SELF
I’m an Emotional Junkie, but Sometimes I Hate My Feelings
When to give up control and why

I’ve been a cinephile since I was a kid. I didn’t know it back then, but I was obsessed with television shows, cartoons, and films. I’ve found out later that I have a tendency towards addiction. It’s not booze or drugs, I never had a hard time with those, it’s little things that require emotional investment.
I’m not capable of doing anything without having strong feelings. It’s an advantage and a burden at the same time. I can only do something consistently with passion, and I can only resist contempt for so long before I surrender against something I hate. Most of my jobs were the latter, and so they never lasted long.
Eventually, my temper breaks out when I have to face controversial and stupid demands from superiors. When other people try to control me, I have a hard time adjusting because I refuse to buy in sheep mentality: it’s in my DNA.
Over the years, I improved on this, but it became clear to me that I’m not the right person for certain jobs. There is a limit to what I will do for money. Simply raising my salary was never a motivational boost. It helps, but I prefer to choose something I love doing with less pay than doing something I loathe for more money. I’m not the type of person who gets happier looking at his bank account increasing while my free time decreases simultaneously. I need to balance it out.
I’m a stubborn person, which helps in certain life areas, but in my personal relationships, I can hardly call that an asset. I have to shape it drastically, otherwise, I become an insufferable jerk.
I like to keep an illusion of control. As some people say, we can’t control everything in life, and planning is useless because nothing turns out the way we planned them. I say that’s a fair amount of horseshit mentality, but I understand where they are coming from. They are spontaneous and not in need of any sort of control, they are just going with the flow wherever life takes them. Some would say I might resemble certain symptoms of OCD, but I don’t think that any of it is beyond normal.
I don’t go insane if my plans don’t unfold the way I imagined them, but I rather have them than not. If everything goes south, having a plan C provides a safety net, something to fall back on. Although, I admit when all my plans failed at some points in my life, those tough times strengthened me and made me challenge myself in a way that I haven’t before. Failures are a road to success, however, mentally it can be quiet difficult to handle them.
Feelings give you strength and boost your courage to push beyond boundaries, but sometimes they make you feel miserable and helpless. They’re frustrating because you don’t have power over them. Mark Manson wrote in his popular self-help book,
“Emotions are not a choice. Behavior is.”
That speaks volumes to me. Use what you feel, control what you can. Even when you’re in love, the behavior is something you can choose over emotions. You can act like a selfish and childish idiot, or you can act with humility even when your emotions are screaming inside you. You can avoid certain situations, walk away from bad arguments, and refuse to fight over irrelevant differences.
I’m a confrontational person. I don’t shy away from arguments because sometimes it’s important to face them even if you lose and feel like crap afterward.
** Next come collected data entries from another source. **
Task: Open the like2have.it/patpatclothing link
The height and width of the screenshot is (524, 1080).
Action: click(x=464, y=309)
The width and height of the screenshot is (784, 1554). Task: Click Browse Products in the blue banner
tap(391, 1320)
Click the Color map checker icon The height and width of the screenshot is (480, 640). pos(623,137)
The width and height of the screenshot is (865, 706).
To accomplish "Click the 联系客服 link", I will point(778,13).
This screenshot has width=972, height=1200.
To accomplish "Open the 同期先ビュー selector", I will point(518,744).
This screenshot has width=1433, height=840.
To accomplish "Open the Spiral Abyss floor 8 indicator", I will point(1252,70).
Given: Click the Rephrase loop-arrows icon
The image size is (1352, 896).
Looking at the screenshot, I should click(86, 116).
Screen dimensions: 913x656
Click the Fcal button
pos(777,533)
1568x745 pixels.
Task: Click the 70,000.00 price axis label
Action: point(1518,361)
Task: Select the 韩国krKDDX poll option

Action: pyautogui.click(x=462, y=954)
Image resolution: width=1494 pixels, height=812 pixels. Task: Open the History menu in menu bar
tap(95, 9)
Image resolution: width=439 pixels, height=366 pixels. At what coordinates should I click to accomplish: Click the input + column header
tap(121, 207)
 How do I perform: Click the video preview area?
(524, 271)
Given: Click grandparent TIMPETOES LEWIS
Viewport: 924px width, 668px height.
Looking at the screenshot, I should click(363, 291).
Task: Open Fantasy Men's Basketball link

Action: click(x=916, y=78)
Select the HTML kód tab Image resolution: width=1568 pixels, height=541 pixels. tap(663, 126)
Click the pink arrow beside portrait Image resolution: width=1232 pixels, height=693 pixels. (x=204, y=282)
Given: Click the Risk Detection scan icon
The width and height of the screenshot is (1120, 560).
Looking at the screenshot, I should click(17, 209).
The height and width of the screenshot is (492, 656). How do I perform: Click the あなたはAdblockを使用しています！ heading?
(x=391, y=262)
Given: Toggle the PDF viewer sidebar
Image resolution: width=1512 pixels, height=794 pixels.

They can teach you how to better yourself if you’re ready to learn from them and admit if you’re lacking strong enough reasons to prove yourself right.
I’ve done that many times. It’s an awkward feeling realizing that you’re wrong. It doesn’t matter how passionately you argued and cited seemingly compelling reasons. When you know you’ve failed, it can feel like something died inside you.
However, that can be the groundwork for self-improvement you never expected. I had to learn how to get back from those lost battles and use them to my advantage. For many years, I didn’t even see the importance of them. It took a fair amount of time, self-reflection, and humility to recognize that I’m no expert and I’m still learning.
For someone who always plans and wants to be in control, facing defeat is challenging. I’m not talking about a lost football match or a poker game, but an emotional and mental defeat. It can be as simple as a small argument with your partner, a heated discussion with your mom, or a fight with your best friend.
Those small losses keep me up at night because I’m so frustrated I can’t stop running them through my mind over and over again. They weaken me at first by taking a toll on my confidence and strengthen my insecurity. Second, however, they also make me realize that I need to question my beliefs, occasionally. Not always, but sometimes I must.
It’s necessary to distinguish between worthy and unworthy disputes because only one of them is healthy. Often I dive into the ones I should avoid, and that changed me in the last few years by making me realize that it’s not always necessary to confront other people. It’s better to let go of that itch. My best friends and my parents taught me that. I wouldn’t call it a victory because it’s only a self-reflection that serves as a beginning of self-improvement.
Emotions make us kind and thoughtful, but they also make us unbearable and envious. The challenge is upon us, to learn how to employ them correctly by remembering Mark’s words: “Emotions are not a choice. Behavior is.”